In most of the other photographs there is little rapport between her and her subjects. This is especially true of the series of schoolgirls, where I would have thought she could have engaged with the young girls. They were mostly very stiff and lacked humour or personality.
Then we moved onto her series of the Humber estuary. Whilst these photographs were of good quality, I didn’t feel they were exceptional and was surprised that she was able to exhibit at such a prestigious venue.
The final part of her exhibition was a series of photographs of her grandson taken on an iphone. Again I didn’t think these were outstanding, simply family pictures which mean nothing to the onlooker.
Overall I was disappointed with the work of Vanessa Winship.

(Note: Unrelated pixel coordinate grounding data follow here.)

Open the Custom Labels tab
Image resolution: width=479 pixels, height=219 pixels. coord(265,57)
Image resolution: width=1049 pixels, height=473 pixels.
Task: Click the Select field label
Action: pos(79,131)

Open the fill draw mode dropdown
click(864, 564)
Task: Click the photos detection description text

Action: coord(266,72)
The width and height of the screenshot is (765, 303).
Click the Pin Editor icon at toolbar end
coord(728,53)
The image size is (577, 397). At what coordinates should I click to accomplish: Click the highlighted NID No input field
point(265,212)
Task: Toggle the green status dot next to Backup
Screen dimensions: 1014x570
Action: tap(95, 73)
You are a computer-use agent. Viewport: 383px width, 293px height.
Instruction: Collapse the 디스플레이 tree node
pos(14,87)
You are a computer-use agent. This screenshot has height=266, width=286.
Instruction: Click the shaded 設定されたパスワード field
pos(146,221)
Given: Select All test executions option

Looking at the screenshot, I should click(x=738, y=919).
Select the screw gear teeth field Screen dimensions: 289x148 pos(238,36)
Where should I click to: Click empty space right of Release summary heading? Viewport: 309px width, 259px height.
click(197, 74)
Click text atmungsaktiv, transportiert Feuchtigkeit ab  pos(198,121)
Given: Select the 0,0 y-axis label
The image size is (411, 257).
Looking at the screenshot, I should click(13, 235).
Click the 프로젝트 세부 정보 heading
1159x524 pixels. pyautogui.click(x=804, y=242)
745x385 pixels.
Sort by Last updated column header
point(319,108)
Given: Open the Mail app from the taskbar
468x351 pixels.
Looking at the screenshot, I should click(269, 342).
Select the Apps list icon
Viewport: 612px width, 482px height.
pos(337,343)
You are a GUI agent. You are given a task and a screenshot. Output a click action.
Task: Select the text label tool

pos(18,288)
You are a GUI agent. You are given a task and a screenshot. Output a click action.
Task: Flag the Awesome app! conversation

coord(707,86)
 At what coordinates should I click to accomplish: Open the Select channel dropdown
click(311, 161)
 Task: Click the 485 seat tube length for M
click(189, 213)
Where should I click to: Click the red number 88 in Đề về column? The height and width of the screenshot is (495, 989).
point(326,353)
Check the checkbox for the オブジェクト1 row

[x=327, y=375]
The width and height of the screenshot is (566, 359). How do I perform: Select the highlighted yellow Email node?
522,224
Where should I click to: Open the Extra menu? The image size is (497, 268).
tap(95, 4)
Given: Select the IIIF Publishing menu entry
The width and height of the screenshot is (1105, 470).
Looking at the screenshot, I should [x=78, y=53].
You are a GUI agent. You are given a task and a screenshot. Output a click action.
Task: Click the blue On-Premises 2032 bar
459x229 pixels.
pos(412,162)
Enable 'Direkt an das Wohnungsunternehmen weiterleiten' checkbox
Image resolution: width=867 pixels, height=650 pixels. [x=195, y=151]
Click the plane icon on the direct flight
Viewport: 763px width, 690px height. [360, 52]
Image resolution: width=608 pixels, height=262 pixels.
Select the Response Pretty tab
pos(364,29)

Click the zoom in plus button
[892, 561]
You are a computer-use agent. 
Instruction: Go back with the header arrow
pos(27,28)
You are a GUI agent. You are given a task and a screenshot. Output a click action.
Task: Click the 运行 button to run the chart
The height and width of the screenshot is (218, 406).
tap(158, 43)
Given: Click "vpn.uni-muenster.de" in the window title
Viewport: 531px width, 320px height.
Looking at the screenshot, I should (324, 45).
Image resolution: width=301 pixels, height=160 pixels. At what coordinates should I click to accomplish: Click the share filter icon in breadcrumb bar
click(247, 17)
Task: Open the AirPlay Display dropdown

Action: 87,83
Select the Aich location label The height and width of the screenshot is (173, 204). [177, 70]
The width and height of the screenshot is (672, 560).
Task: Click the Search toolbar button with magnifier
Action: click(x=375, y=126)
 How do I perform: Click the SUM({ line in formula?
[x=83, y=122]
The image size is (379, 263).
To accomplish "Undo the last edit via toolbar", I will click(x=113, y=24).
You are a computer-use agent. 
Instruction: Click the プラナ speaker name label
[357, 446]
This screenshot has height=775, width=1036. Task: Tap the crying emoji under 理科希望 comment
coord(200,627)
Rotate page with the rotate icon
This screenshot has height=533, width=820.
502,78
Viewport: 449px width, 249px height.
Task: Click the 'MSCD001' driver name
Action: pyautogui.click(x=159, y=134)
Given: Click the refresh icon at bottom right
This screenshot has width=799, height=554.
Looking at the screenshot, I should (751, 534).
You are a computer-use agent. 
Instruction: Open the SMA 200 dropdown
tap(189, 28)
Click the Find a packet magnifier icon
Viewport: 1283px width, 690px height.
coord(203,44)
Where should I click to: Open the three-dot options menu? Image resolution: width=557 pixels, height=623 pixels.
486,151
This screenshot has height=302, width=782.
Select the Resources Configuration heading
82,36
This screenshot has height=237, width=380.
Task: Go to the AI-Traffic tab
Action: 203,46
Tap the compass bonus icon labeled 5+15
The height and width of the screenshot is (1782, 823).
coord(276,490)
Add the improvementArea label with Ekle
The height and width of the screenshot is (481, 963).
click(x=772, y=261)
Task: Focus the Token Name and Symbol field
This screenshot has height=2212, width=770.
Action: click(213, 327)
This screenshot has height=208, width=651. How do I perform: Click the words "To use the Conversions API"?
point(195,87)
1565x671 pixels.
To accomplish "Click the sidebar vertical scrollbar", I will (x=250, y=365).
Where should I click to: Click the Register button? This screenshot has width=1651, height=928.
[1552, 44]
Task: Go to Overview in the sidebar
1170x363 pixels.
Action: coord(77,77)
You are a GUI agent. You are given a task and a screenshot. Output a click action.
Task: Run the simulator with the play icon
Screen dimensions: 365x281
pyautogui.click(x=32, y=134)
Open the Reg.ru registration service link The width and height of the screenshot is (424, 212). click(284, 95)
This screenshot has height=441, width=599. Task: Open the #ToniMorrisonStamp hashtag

Dorothea Lange started out her career as portrait photographer, but then joined the Farm Security Administration (FSA) in 1935 and documented migrant workers and their families in rural areas of the US. This was a period of depression caused by the overworking of the land resulting in an infertile dust bowl. The migrant families had to move around looking for work. Dorothea Lange travelled around the area affected and photographed the migrant workers, one of her most well known photograph being the Migrant Mother. The mother was Florence Thompson, age thirty-two, mother of seven children, from Nipomo, California.
I felt she was able to capture the essence of how life was during the depression. These children seem unaware of the seriousness of their situation and are enjoying life.
Overall I felt Dorothea Lange was an excellent photographer capturing the feelings, worries, and anxieties of the migrant workers during the depression.